それからすぐに会計をしてもらい、タクシーを呼んで烏丸さんのアパートへ。
酔い潰れた烏丸さんをおんぶしている俺の姿を軽蔑の眼差しで見てくる目が怖かった。
アパートの前に着くとタクシーには下で待ってもらい、烏丸さんを抱えてダッシュ。そして以前のように鍵を借りると、「誰も待ってない部屋はイヤ……」と嘆く烏丸さんをベッドの上に放り投げて鍵を閉め、ポストの中にその鍵を投げ込むとタクシーまで再びダッシュ。
「さっきの猫民の前まで!」
「兄ちゃん何かあるんだな? 任せとけ! オレっちはこういうのに憧れてタクシーの運ちゃんになったんだ」
「どゆこと!?」
きっとタクシーの運ちゃんは刑事ドラマの見すぎだろう。
そんなことよりも今は先輩だ。絶対烏丸さんと俺の事を誤解してる。ほんとに何もないのに、その誤解のせいでデートの約束が無くなったら俺は泣く。
「八時半か……」
すぐに戻ってきたからさすがにまだバイトは終わってないハズだと思い、猫民の前に着いた俺は足を踏み出した。
「いらっしゃいま……あ、久我くん……」
自動ドアが開くとすぐに先輩がいた。俺を見て驚いている。それもそうだろう。さっき店を出たばかりなんだからな。
「一人です。出来れば個室で」
「……わかりました。ご案内します」
「ちゃんと説明させて下さい」
「……あとちょっとで休憩貰えるから」
先輩はそう言って、次の客の対応に戻って行った。
さすがに何も頼まないのも店から冷やかしだと思われる為、適当なツマミとお茶を頼んで先輩が来るのを待つ。
それから三十分程経ってから目の前の戸が開いた。
「やほ」
「あ、お疲れ様です。先輩」
「うん、ホントに疲れたよ〜。でもまぁ週末よりは楽かな。あ、でも……」
「でも?」
「デートの約束してた人が綺麗な女の人と一緒にいたから、胸が痛むの……」
そう言って先輩は俯いて顔を隠してしまった。
ヤバイ!
「だ、だからそれは!」
「な〜んてうっそ〜♪」
「へ?」
「よく考えたら久我くんがそんな器用な事出来るわけないなぁ〜って思って」
「そ、それは喜んでいいのかどうなのか……」
「でもビックリしたのはホントだよ? それに別に付き合ってる訳じゃないし、私がどうこう言える問題じゃないからね」
「うっ……」
それは確かにそうなんだけど……と、ハッキリ言われて凹んでいると、悠華先輩が呼び出しボタンを押した。
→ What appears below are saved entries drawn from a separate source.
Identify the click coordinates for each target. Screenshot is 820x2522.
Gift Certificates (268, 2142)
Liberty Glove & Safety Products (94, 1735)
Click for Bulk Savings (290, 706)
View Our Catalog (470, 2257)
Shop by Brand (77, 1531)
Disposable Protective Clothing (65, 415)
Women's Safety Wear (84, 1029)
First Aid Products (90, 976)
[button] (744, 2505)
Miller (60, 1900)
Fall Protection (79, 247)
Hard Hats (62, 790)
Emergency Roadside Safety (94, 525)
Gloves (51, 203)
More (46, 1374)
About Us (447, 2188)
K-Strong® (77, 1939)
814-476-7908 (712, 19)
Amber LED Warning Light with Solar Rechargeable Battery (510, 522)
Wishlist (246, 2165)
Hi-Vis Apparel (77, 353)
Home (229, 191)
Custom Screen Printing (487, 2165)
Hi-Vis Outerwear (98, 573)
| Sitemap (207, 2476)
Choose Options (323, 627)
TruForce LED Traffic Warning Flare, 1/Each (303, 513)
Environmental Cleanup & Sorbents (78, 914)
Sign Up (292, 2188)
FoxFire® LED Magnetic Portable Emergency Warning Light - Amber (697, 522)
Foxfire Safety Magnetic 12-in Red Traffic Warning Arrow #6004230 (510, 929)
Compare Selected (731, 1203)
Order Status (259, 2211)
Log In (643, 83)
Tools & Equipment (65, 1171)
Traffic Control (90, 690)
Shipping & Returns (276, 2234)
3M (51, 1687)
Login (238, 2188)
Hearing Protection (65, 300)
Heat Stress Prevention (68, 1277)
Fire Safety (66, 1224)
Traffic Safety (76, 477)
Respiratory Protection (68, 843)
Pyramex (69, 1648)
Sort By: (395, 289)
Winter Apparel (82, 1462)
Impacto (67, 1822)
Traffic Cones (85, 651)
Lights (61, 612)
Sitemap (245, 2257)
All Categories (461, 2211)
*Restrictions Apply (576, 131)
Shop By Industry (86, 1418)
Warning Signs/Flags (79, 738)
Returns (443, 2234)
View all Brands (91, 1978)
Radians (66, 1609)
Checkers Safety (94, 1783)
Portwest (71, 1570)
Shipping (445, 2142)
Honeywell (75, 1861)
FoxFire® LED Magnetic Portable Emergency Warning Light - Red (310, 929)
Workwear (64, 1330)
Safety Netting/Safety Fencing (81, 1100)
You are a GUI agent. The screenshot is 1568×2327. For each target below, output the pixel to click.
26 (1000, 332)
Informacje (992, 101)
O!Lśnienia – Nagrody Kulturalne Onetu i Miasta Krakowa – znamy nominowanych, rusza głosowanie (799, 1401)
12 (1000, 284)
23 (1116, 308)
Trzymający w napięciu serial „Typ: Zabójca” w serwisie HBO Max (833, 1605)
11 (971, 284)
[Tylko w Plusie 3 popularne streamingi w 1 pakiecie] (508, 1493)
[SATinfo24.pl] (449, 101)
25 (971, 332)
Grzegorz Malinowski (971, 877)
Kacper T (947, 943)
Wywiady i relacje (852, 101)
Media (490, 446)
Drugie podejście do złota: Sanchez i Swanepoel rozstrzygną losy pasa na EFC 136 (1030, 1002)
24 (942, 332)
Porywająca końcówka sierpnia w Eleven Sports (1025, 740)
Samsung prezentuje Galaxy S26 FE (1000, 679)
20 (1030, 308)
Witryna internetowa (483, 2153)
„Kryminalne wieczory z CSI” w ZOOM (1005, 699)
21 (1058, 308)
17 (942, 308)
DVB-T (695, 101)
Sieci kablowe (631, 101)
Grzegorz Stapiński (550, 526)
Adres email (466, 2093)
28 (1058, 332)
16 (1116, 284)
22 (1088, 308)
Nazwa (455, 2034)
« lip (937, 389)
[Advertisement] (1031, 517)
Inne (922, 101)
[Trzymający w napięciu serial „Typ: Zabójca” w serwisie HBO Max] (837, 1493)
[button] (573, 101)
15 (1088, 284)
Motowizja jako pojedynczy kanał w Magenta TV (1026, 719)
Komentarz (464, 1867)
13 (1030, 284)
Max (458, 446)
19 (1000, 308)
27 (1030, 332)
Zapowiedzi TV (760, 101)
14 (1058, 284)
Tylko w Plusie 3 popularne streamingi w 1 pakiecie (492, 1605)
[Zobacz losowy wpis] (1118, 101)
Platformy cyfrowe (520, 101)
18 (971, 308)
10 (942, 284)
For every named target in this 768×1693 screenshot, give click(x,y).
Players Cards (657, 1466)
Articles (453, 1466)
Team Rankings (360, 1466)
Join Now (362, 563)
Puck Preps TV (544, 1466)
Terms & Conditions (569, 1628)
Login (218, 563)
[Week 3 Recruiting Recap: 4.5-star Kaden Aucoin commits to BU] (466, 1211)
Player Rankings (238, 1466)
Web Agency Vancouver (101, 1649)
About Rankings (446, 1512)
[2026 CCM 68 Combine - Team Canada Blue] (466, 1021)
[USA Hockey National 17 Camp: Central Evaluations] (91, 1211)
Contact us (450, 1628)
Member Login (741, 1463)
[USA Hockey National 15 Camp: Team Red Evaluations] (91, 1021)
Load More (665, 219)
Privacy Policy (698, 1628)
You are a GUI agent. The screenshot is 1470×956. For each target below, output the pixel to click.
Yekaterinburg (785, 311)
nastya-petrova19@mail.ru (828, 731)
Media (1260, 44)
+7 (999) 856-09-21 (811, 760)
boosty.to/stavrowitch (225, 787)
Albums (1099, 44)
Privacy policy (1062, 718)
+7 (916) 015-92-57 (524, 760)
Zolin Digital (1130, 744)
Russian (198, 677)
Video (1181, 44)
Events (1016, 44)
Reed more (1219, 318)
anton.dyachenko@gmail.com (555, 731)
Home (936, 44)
するとすぐに戸が開き、店員さんがテーブルの上に料理を並べていく。
「ん? んん? これは? 俺、頼んでないですよ?」
「あぁこれは私のご飯。ほら、休憩って言ったでしょ? 食べないとラストまでもたないからさ〜。久我くんも一緒に食べよ? さっきあまり食べてなかったでしょ? 大丈夫。社割でかなり安くしてもらってるから遠慮しないで?」
「いやいやいや、それでも!」
さすがに奢ってもらう訳にはいかないと思って財布を出すと、その手は先輩に押さえられてしまった。
「だ〜め。その代わり……今度のデート、期待してるから♪」
「あ…………はい!」
まいった。そう言われたら頷くしかないじゃないか……。